*Information shown*
-- Begin --

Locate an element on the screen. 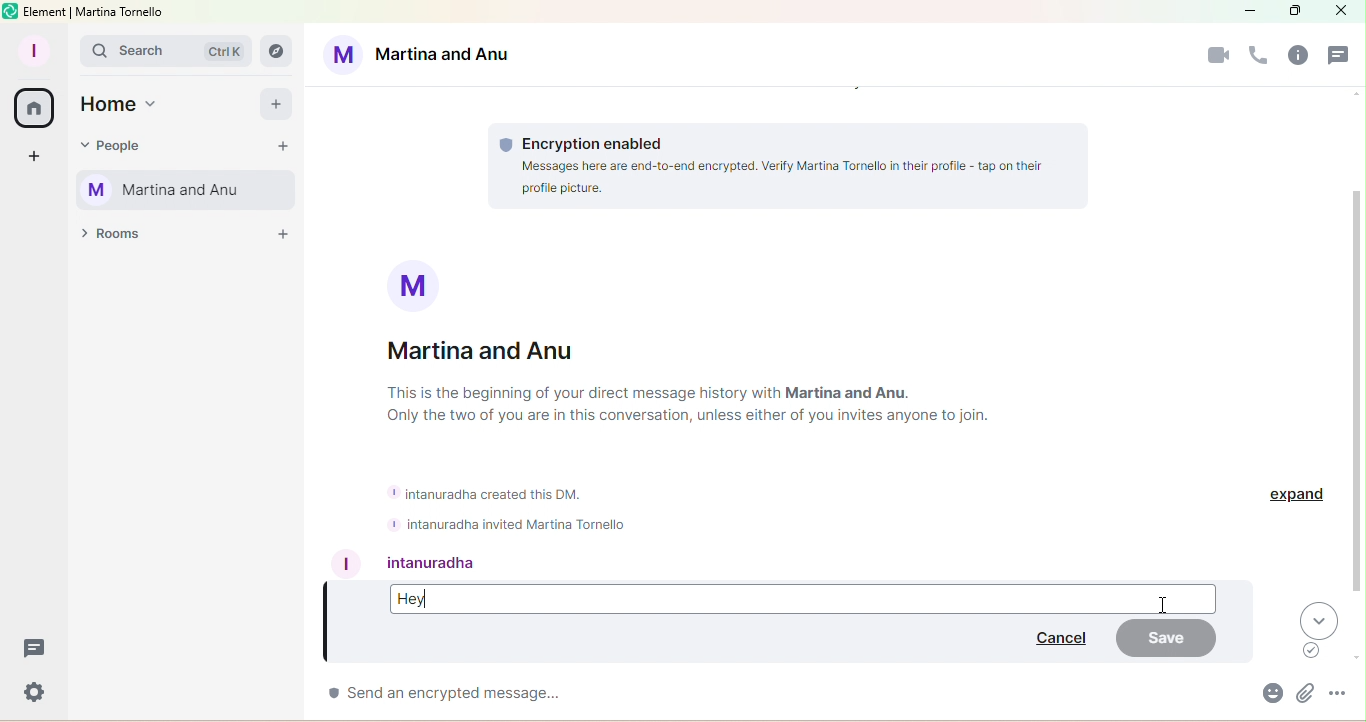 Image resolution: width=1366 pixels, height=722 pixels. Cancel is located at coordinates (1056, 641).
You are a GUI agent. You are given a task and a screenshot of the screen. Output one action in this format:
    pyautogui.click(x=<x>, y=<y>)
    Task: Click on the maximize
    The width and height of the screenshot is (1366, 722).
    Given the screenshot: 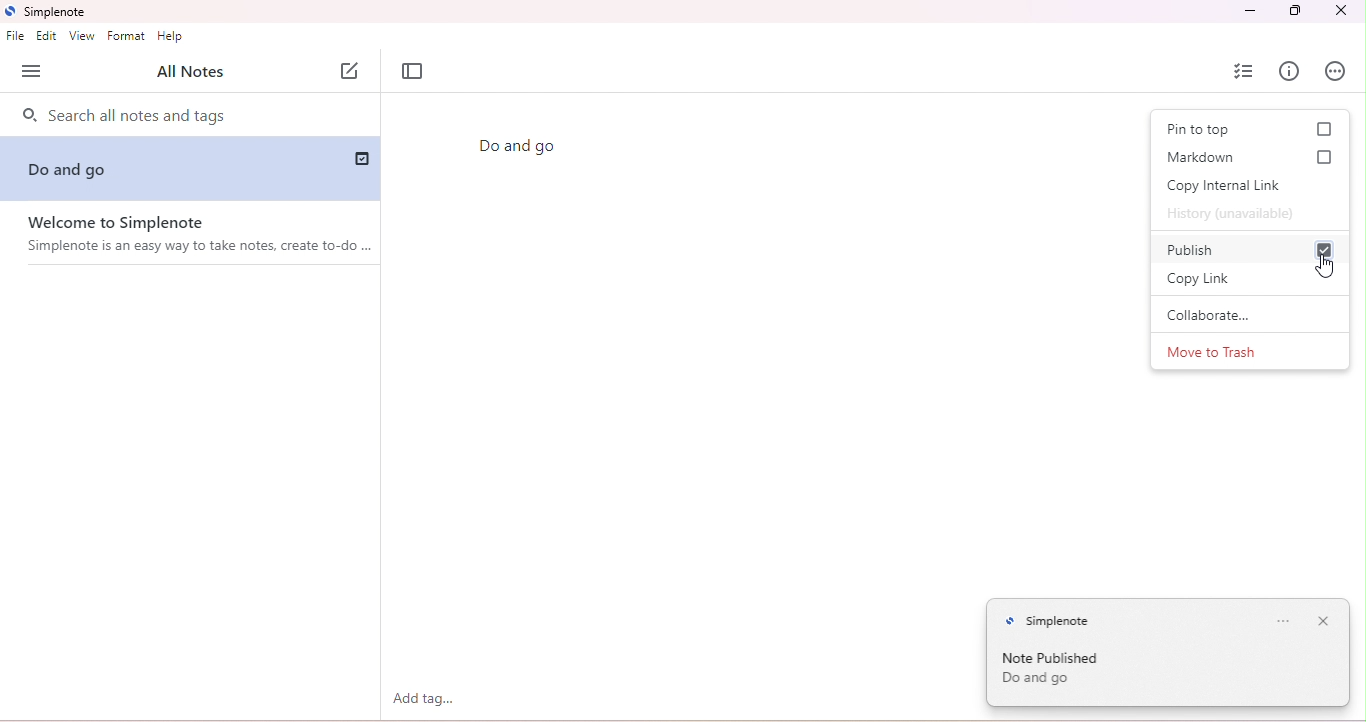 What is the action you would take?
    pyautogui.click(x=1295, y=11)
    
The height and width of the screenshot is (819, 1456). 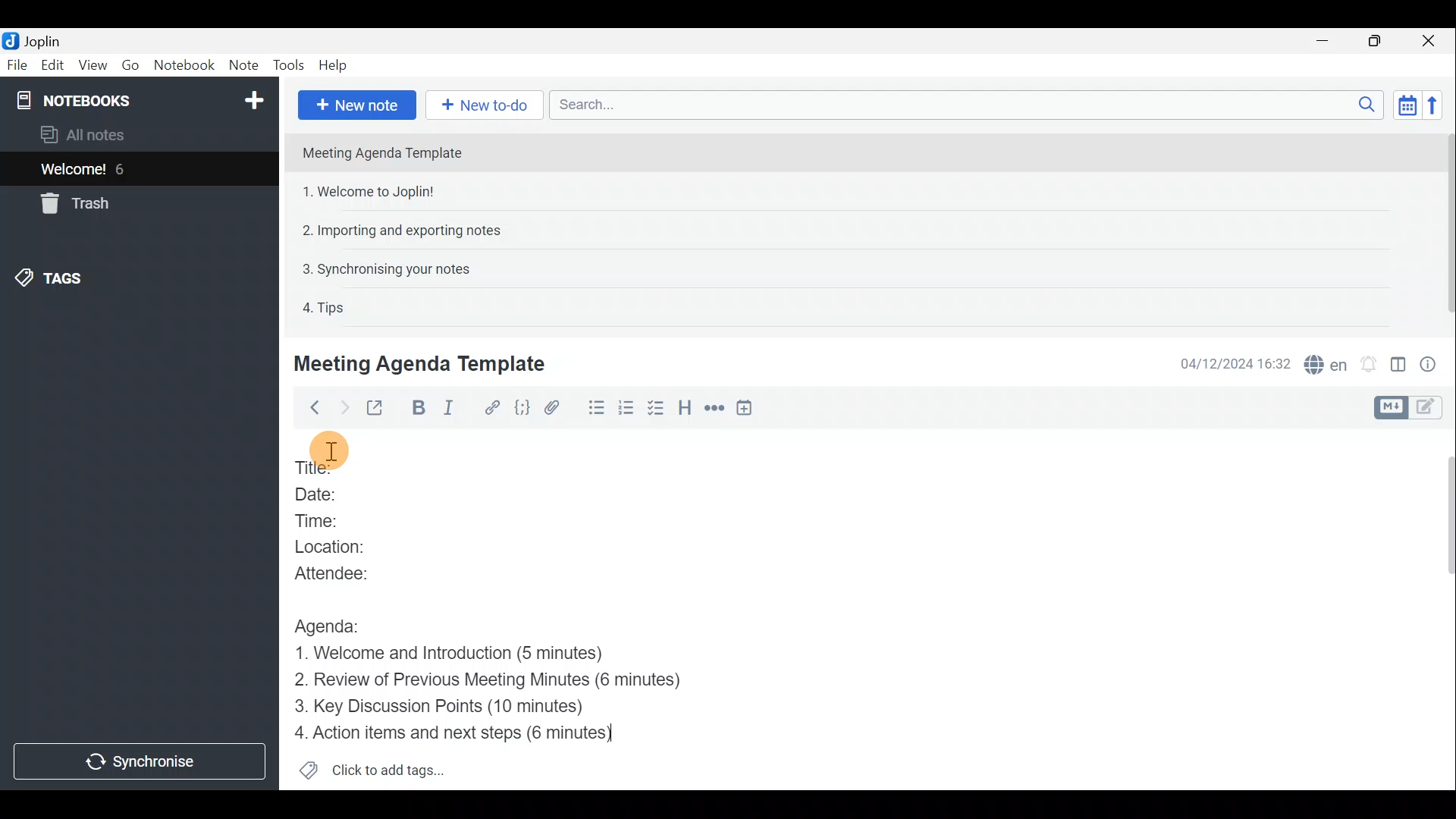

-- End --
-- Begin --

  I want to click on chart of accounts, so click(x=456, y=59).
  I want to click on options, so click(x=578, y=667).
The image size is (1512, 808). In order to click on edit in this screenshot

-- End --
-- Begin --

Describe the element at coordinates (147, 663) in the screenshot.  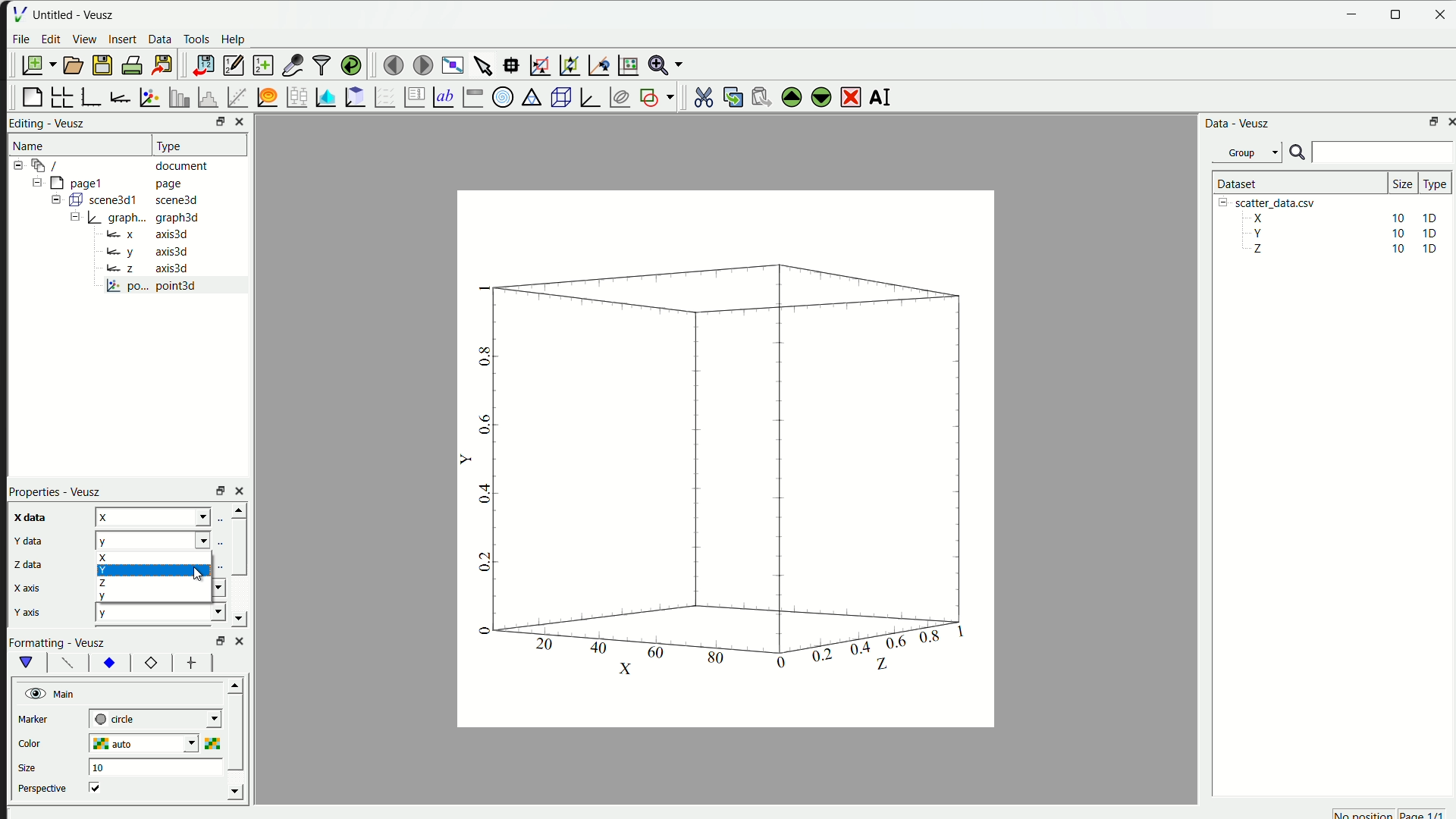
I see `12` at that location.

-- End --

*Exercise aim*
Can you give back the lines starting with the one that contains "I want to click on options, so" and going on through the one that contains "The image size", with "edit" changed to "save" and nothing else altered?

*Response to this exercise*
  I want to click on options, so click(x=578, y=667).
The image size is (1512, 808). In order to click on save in this screenshot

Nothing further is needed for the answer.